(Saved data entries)
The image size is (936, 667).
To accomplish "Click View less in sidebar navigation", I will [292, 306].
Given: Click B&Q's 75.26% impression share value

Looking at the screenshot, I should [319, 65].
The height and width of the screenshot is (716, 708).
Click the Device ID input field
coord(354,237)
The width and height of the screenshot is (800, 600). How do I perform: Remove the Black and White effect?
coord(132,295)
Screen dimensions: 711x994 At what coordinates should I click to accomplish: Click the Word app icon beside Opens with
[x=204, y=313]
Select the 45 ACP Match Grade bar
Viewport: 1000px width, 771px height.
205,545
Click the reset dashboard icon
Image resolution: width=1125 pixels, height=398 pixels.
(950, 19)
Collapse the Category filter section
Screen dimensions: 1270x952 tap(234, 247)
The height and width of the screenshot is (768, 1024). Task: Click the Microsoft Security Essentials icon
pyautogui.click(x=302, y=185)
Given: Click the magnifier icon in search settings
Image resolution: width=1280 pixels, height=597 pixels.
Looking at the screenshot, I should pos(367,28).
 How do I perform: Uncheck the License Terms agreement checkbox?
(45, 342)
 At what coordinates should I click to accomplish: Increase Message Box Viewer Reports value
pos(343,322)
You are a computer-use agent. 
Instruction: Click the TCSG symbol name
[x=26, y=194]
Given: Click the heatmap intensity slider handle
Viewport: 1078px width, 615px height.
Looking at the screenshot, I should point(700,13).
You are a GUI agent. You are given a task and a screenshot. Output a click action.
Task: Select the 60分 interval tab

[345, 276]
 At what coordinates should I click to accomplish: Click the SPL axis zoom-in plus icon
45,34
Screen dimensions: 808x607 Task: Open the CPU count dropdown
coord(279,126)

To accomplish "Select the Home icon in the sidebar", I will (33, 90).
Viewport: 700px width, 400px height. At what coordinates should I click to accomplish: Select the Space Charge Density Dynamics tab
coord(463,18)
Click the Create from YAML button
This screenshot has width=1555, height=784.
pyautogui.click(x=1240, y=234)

# EXERCISE
Across all the records above, count the lines that contain "agent" and reply with only the number.

# RESPONSE
2